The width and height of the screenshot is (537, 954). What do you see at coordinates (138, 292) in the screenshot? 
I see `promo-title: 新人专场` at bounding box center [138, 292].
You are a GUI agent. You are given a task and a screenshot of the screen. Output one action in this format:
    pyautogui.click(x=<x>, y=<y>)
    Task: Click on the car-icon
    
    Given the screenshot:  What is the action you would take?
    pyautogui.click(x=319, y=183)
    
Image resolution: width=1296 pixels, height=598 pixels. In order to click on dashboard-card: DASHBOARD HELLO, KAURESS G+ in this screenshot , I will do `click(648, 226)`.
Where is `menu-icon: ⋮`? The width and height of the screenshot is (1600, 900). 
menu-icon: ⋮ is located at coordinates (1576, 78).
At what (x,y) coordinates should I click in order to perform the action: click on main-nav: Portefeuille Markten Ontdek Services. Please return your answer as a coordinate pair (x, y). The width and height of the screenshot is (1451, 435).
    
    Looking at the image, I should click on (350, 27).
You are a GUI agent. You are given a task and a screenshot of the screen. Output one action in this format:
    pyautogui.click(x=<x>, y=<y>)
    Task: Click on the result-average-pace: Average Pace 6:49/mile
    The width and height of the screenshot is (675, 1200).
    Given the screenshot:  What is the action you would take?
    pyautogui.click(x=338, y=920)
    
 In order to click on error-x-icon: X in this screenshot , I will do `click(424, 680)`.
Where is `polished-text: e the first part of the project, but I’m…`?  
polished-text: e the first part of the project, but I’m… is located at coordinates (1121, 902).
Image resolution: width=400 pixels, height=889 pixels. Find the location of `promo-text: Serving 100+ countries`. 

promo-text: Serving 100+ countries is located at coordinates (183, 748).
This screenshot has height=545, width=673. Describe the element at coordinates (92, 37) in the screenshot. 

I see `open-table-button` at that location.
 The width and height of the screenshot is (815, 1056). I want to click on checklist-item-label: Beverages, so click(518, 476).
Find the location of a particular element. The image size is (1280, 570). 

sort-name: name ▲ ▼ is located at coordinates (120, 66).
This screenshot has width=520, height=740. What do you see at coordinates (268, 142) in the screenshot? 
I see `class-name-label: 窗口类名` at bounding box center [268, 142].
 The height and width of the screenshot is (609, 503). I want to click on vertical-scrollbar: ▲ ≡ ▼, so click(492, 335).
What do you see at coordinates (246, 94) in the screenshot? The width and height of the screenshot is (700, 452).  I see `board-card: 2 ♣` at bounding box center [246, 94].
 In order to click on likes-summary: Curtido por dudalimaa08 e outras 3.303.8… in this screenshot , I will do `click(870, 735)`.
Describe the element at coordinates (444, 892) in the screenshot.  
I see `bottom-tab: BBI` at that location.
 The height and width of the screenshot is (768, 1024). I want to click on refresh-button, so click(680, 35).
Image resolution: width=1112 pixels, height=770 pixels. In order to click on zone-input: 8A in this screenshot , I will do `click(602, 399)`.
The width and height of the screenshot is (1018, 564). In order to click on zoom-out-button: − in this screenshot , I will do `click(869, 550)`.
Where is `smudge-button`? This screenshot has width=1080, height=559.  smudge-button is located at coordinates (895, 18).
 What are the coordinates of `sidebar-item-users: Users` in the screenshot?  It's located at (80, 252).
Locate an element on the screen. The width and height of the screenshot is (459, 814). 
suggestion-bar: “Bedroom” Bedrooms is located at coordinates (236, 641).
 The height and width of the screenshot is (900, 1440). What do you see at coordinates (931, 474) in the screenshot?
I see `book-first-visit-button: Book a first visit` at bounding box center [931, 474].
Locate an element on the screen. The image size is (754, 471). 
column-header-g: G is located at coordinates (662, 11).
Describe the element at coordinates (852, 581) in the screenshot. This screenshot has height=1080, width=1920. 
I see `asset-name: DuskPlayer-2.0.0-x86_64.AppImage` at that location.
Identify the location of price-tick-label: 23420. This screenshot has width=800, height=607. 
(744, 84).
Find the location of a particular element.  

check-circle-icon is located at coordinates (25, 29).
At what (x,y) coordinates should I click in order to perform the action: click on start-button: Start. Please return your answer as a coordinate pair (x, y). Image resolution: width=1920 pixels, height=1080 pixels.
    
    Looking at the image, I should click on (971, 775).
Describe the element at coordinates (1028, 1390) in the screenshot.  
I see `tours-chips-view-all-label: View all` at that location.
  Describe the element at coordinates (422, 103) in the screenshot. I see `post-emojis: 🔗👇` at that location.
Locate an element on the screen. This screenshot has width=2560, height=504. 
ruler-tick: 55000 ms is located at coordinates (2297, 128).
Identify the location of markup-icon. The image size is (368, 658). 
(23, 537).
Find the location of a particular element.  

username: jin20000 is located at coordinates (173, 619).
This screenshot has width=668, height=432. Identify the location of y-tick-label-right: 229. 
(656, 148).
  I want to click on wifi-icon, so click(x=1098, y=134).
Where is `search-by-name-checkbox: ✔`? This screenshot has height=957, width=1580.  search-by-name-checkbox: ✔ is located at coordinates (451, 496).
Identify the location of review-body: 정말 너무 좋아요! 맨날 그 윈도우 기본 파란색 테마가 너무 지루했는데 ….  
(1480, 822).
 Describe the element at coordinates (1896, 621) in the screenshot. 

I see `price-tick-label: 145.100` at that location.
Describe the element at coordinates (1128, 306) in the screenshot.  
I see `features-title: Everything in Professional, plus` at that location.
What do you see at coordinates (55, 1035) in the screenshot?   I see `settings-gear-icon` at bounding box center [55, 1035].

──────

Return all of the items above word for word, keeping every line unchanged.

The width and height of the screenshot is (537, 954). What do you see at coordinates (138, 292) in the screenshot? 
I see `promo-title: 新人专场` at bounding box center [138, 292].
You are a GUI agent. You are given a task and a screenshot of the screen. Output one action in this format:
    pyautogui.click(x=<x>, y=<y>)
    Task: Click on the car-icon
    
    Given the screenshot:  What is the action you would take?
    pyautogui.click(x=319, y=183)
    
Image resolution: width=1296 pixels, height=598 pixels. In order to click on dashboard-card: DASHBOARD HELLO, KAURESS G+ in this screenshot , I will do `click(648, 226)`.
Where is `menu-icon: ⋮`? The width and height of the screenshot is (1600, 900). 
menu-icon: ⋮ is located at coordinates (1576, 78).
At what (x,y) coordinates should I click in order to perform the action: click on main-nav: Portefeuille Markten Ontdek Services. Please return your answer as a coordinate pair (x, y). The width and height of the screenshot is (1451, 435).
    
    Looking at the image, I should click on (350, 27).
You are a GUI agent. You are given a task and a screenshot of the screen. Output one action in this format:
    pyautogui.click(x=<x>, y=<y>)
    Task: Click on the result-average-pace: Average Pace 6:49/mile
    The width and height of the screenshot is (675, 1200).
    Given the screenshot:  What is the action you would take?
    pyautogui.click(x=338, y=920)
    
 In order to click on error-x-icon: X in this screenshot , I will do `click(424, 680)`.
Where is `polished-text: e the first part of the project, but I’m…`?  
polished-text: e the first part of the project, but I’m… is located at coordinates (1121, 902).
Image resolution: width=400 pixels, height=889 pixels. Find the location of `promo-text: Serving 100+ countries`. 

promo-text: Serving 100+ countries is located at coordinates (183, 748).
This screenshot has height=545, width=673. Describe the element at coordinates (92, 37) in the screenshot. 

I see `open-table-button` at that location.
 The width and height of the screenshot is (815, 1056). I want to click on checklist-item-label: Beverages, so click(518, 476).
Find the location of a particular element. The image size is (1280, 570). 

sort-name: name ▲ ▼ is located at coordinates (120, 66).
This screenshot has width=520, height=740. What do you see at coordinates (268, 142) in the screenshot? 
I see `class-name-label: 窗口类名` at bounding box center [268, 142].
 The height and width of the screenshot is (609, 503). I want to click on vertical-scrollbar: ▲ ≡ ▼, so click(492, 335).
What do you see at coordinates (246, 94) in the screenshot? The width and height of the screenshot is (700, 452).  I see `board-card: 2 ♣` at bounding box center [246, 94].
 In order to click on likes-summary: Curtido por dudalimaa08 e outras 3.303.8… in this screenshot , I will do `click(870, 735)`.
Describe the element at coordinates (444, 892) in the screenshot.  
I see `bottom-tab: BBI` at that location.
 The height and width of the screenshot is (768, 1024). I want to click on refresh-button, so click(680, 35).
Image resolution: width=1112 pixels, height=770 pixels. In order to click on zone-input: 8A in this screenshot , I will do `click(602, 399)`.
The width and height of the screenshot is (1018, 564). In order to click on zoom-out-button: − in this screenshot , I will do `click(869, 550)`.
Where is `smudge-button`? This screenshot has width=1080, height=559.  smudge-button is located at coordinates (895, 18).
 What are the coordinates of `sidebar-item-users: Users` in the screenshot?  It's located at (80, 252).
Locate an element on the screen. The width and height of the screenshot is (459, 814). 
suggestion-bar: “Bedroom” Bedrooms is located at coordinates (236, 641).
 The height and width of the screenshot is (900, 1440). What do you see at coordinates (931, 474) in the screenshot?
I see `book-first-visit-button: Book a first visit` at bounding box center [931, 474].
Locate an element on the screen. The image size is (754, 471). 
column-header-g: G is located at coordinates (662, 11).
Describe the element at coordinates (852, 581) in the screenshot. This screenshot has height=1080, width=1920. 
I see `asset-name: DuskPlayer-2.0.0-x86_64.AppImage` at that location.
Identify the location of price-tick-label: 23420. This screenshot has width=800, height=607. 
(744, 84).
Find the location of a particular element.  

check-circle-icon is located at coordinates (25, 29).
At what (x,y) coordinates should I click in order to perform the action: click on start-button: Start. Please return your answer as a coordinate pair (x, y). Image resolution: width=1920 pixels, height=1080 pixels.
    
    Looking at the image, I should click on (971, 775).
Describe the element at coordinates (1028, 1390) in the screenshot.  
I see `tours-chips-view-all-label: View all` at that location.
  Describe the element at coordinates (422, 103) in the screenshot. I see `post-emojis: 🔗👇` at that location.
Locate an element on the screen. This screenshot has width=2560, height=504. 
ruler-tick: 55000 ms is located at coordinates (2297, 128).
Identify the location of markup-icon. The image size is (368, 658). 
(23, 537).
Find the location of a particular element.  

username: jin20000 is located at coordinates (173, 619).
This screenshot has width=668, height=432. Identify the location of y-tick-label-right: 229. 
(656, 148).
  I want to click on wifi-icon, so click(x=1098, y=134).
Where is `search-by-name-checkbox: ✔`? This screenshot has height=957, width=1580.  search-by-name-checkbox: ✔ is located at coordinates (451, 496).
Identify the location of review-body: 정말 너무 좋아요! 맨날 그 윈도우 기본 파란색 테마가 너무 지루했는데 ….  
(1480, 822).
 Describe the element at coordinates (1896, 621) in the screenshot. 

I see `price-tick-label: 145.100` at that location.
Describe the element at coordinates (1128, 306) in the screenshot.  
I see `features-title: Everything in Professional, plus` at that location.
What do you see at coordinates (55, 1035) in the screenshot?   I see `settings-gear-icon` at bounding box center [55, 1035].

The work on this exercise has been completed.